赤穂市は、市民総合体育館を始めとする各地区の体育館、青年武道館、野外活動センター、地域スポーツクラブ「スポーツクラブ21ひょうご」など、スポーツ活動の拠点となる施設はしっかり整備されているので、ぜひ目標を達成したいと思っています。
渡邉 なるほど。土壌はできているのですね。もう一つ、計画にはふれあいイベント参加人数の目標が160人とあり、これは少し少ないかなと感じたのですが。
豆田 スタート当初は名所旧跡の探索などを兼ねて歩くというイベントを開催し参加者は30人ほどでした。最近の有年地区での開催では、沖田遺跡や蟻無山古墳、「日本一小さな考古館」とも呼ばれる有年考古館などの見学が集客につながり、参加者は120人ほどになりました。その他、坂越駅周辺に残る昔ながらの港町なども人気スポットになっているので、今後はウオーキングコースの掘り起こしにも力を入れようと考えています。観光案内のボランティアも増えてきているので、市外から来る方に喜んでいただいて、リピーターになってもらえたら嬉しいですね。
渡邉 赤穂市では市民体育祭を行っているそうですが、その歴史や今後についてお聞かせください。
豆田 市民総合体育祭は、お陰様で今年で61回目を迎えました。もともとは競技種目中心の体育祭だったのですが、もっと広く市民が参加できるイベントにしようと、現在はレクリエーションやニュースポーツ中心の体育祭となっています。実はこの市民総参加型の体育祭、スタート当初は、雨続きで3年間実施できなかったんです。そういった背景もあり今では年間を通じて開催されるようになりました。
渡邉 3年連続で流れてしまったんですか。
渡邉 大きな成果が出ているので、スポーツ推進という意味では今後が楽しみですね。
また、定住自立圏の形成推進として備前市、上郡町とさまざまな連携を図られていますが、その中でのスポーツの位置づけについてはどのようにお考えでしょうか。
豆田 東備西播磨定住自立圏は、赤穂市と上郡町が兵庫県、備前市が岡山県と、県境を越えての不思議な関係といえます。ただ昔は境などなく、江戸時代から深い交流が続いており、親戚関係の住民も多いんです。そういった状況の中でも、行政同士が取り組むとなるとやはり構えてしまう。ところが、市民レベルでのスポーツ交流やイベントであれば抵抗は少ないんです。そこで、市民団体等の協力でどんどん交流を図ろうと、スポーツにも積極的に取り組んでいます。

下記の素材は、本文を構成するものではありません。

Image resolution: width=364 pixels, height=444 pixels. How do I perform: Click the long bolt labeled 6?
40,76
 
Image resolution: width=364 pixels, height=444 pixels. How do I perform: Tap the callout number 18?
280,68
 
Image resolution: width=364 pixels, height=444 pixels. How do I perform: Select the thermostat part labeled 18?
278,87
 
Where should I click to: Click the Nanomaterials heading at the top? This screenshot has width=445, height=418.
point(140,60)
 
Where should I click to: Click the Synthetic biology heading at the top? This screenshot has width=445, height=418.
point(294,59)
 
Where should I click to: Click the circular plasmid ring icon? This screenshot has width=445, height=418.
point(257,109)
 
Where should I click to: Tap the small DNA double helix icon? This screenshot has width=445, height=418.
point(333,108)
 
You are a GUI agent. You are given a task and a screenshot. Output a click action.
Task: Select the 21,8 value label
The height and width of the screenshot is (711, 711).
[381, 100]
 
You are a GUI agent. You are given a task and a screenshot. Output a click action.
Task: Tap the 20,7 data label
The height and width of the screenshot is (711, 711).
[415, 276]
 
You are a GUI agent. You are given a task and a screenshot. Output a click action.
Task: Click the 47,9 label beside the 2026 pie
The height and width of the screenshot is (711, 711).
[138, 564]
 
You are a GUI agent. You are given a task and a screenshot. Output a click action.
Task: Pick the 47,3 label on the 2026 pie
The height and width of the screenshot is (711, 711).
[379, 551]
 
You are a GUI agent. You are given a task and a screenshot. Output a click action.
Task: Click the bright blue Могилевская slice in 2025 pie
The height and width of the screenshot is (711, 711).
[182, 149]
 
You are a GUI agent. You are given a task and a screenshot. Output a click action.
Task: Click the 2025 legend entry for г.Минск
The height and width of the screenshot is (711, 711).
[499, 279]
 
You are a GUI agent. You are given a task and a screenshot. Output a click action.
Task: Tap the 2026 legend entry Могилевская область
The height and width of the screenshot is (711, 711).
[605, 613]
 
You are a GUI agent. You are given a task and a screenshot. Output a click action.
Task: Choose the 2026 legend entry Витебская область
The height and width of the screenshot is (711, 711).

渡邉 3カ年計画を実施され、実際に交流の成果は感じられましたか。
豆田 本来は、県が違えば行政間の交流などは全くないわけですが、スポーツなどの市民交流を通じて、行政にも交流が生まれました。職員同士や行政機関の交流、最近では病院同士の交流もあり、お互いに顔が見える関係ができつつあります。今後もさまざまな事業展開につながるのではと期待しています。
渡邉 県を越えての交流、すばらしいことだと思います。
最後に、スポーツ都市宣言をされての今後の展望をお聞かせください。
豆田 赤穂市では、これからもスポーツを通じた「人づくり(心身の健康、生きがいづくり)」、「仲間づくり(感動の共有、支え合い、ふれあい)」、「まちづくり(地域コミュニティの活性化)」をめざし、スポーツ先進都市の実現に取り組んでいきたいと考えています。そのためにも、特にシティマラソン大会の定着やスポーツツーリズムの開発には力を入れ、大きなイベントに育てていきたいですね。ぜひ多くの方に赤穂を訪れていただき、また市民の皆さんにも楽しんでいただき、みんなが元気になる、そんな活気あるまちづくりができればと考えています。
渡邉 人が元気になるスポーツ先進都市、今後がとても楽しみです。ありがとうございました。